Béatrice Munyenyezi is facing seven genocide-related crimes ranging from murder to complicity in rape.

Based on some witnesses accounts during her husband and mother-in-law’s trial in a UN court in Arusha, Tanzania, Mrs Munyenyezi was accused of standing at roadblocks to identify Tutsis to be killed and encouraging Hutu militia to rape women before killing them in Butare, a city in south Rwanda.

Accused of being influential in ordering the killings of Tutsi university students in the city, Mrs Munyenyezi denied it saying she was new, and had not gone to the roadblocks.

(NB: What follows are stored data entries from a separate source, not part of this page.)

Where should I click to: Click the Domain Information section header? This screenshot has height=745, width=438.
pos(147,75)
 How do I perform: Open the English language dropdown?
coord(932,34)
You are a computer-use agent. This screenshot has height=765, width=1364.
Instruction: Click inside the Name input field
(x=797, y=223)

She said she arrived in Butare in July 1993 to get married while two months pregnant, delivered twins later and soon after got pregnant again.

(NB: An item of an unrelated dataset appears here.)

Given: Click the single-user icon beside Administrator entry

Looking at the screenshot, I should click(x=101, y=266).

In her bail hearing on Wednesday with two renowned lawyers in Rwanda by her side, she denied all the charges, says the BBC’s Jean Claude Mwambutsa, who was in the court in Kigali.

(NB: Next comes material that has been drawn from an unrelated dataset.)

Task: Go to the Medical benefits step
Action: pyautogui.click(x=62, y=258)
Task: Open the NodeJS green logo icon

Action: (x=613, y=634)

She accused some of the witnesses in the Arusha court of lying by saying they studied with her at the National University of Rwanda before the genocide while she “had not even finished secondary school”.

She also said that charges against her based on the witnesses’ accounts were rejected by the Arusha tribunal.

In 2011, Arsène Shalom Ntahobali – Mrs Munyenyezi’s husband – and her mother-in-law Pauline Nyiramasuhuko, a former Family and Women’s Affairs minister, were the first woman and son found guilty of atrocities committed in Butare in the 1994 genocide. The two are serving a 47-year jail term in Senegal.

The court will decide on Mrs Munyenyezi’s bail on Monday.